Из всего ценного, что осталось у передовика Токтогон Алтыбасаровой, это коробка с юбилейными медалями, папка, которая едва закрывалась от многочисленных почётных грамот, и ящик с письмами от её подопечных ленинградцев.
- медаль “Ветеран труда”,
- орден “Материнская слава 2 степени”,
- медали Материнства I-й и II-й степеней?
- юбилейные медали СССР и России, приуроченные к юбилейным датам Победы в ВОВ,
- 20 февраля 2024 года Токтогон Алтыбасаровой (посмертно) присвоено звание Герой Труда Кыргызской Республики - в честь 80-ти летия со дня полного освобождения Ленинграда от фашистской блокады, за значительный вклад в воспитание детей, эвакуированных из блок блокадного города в Кыргызстан.
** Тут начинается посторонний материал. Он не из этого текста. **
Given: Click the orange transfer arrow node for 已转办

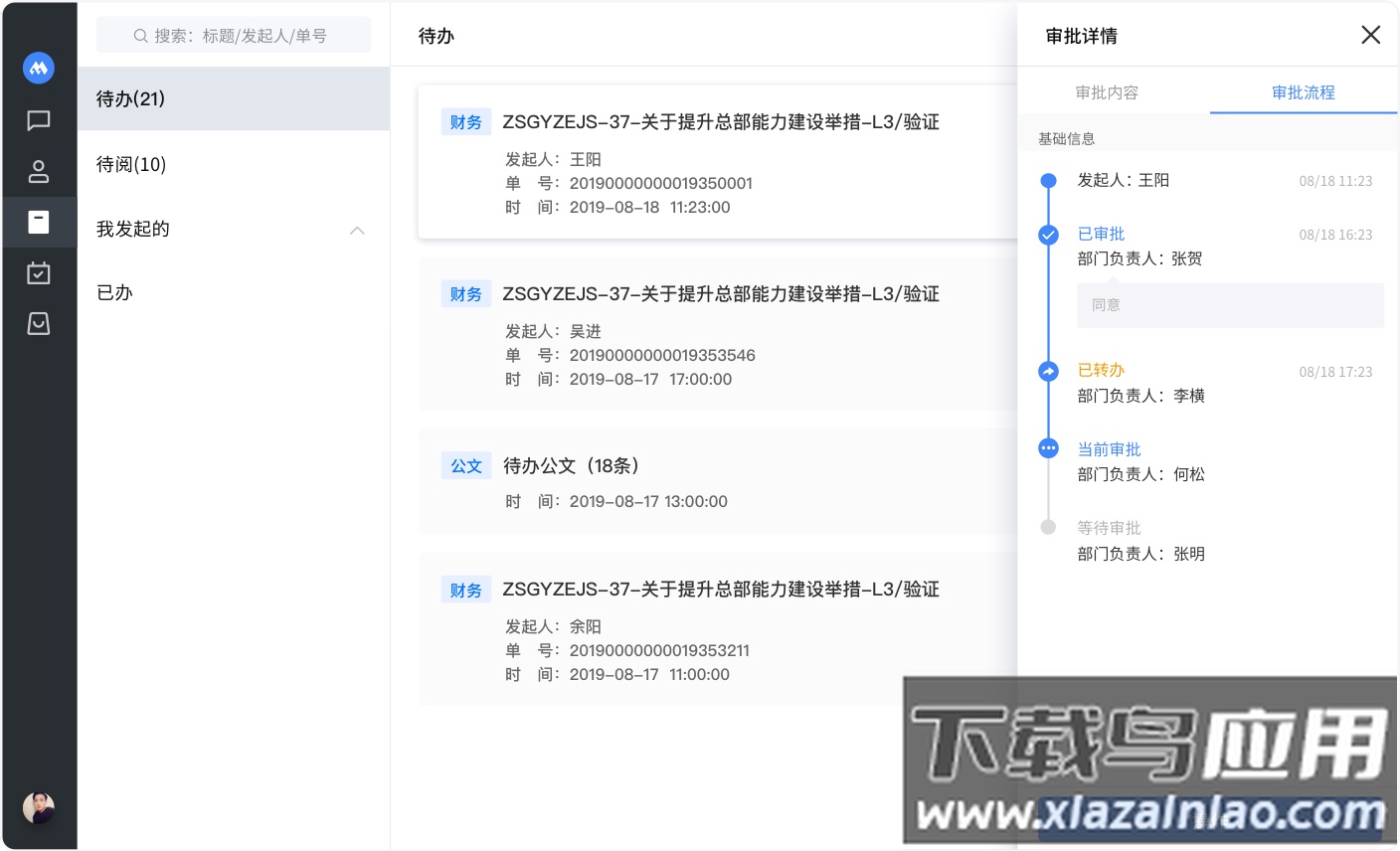Looking at the screenshot, I should [x=1048, y=371].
На чёрной мраморной плите выбит шпиль Адмиралтейства и лучи прожекторов над Невой, а чуть ниже — барельеф из белого мрамора: женщина-киргизка, держащая на руках русского ребёнка.
Деньги на монумент собирали всем миром. Инициаторами возведения памятника стали Анна Алексеевна Кутанова (в девичестве Иванова), которая 17 лет возглавляет Киргизское общество блокадников Ленинграда, и сын Токтогон Марат.
Всю блокаду Аня провела в Ленинграде. Скидывала с крыш домов зажигательные бомбы, рыла окопы, как связная под бомбёжками носила донесения. В 13 лет получила медаль «За оборону Ленинграда». В Киргизию приехала по распределению после окончания финансово-экономического института.
Строительство монумента длилось долгих четыре года. За это время вандалы украли уже уложенную брусчатку, выкопали посаженные берёзки. Но повзрослевшие дети-блокадники не сдавались. Монумент, к которому была доставлена земля с Пискарёвского кладбища, был построен. Прообразом памятника стала Токтогон Алтыбасарова.
История Токтогон — это не просто история одного человека. Это история о том, как человечность способна преодолеть любые испытания. Она показывает, что даже в самые тёмные времена свет любви и доброты способен согреть сердца тех, кто больше всего в этом нуждается.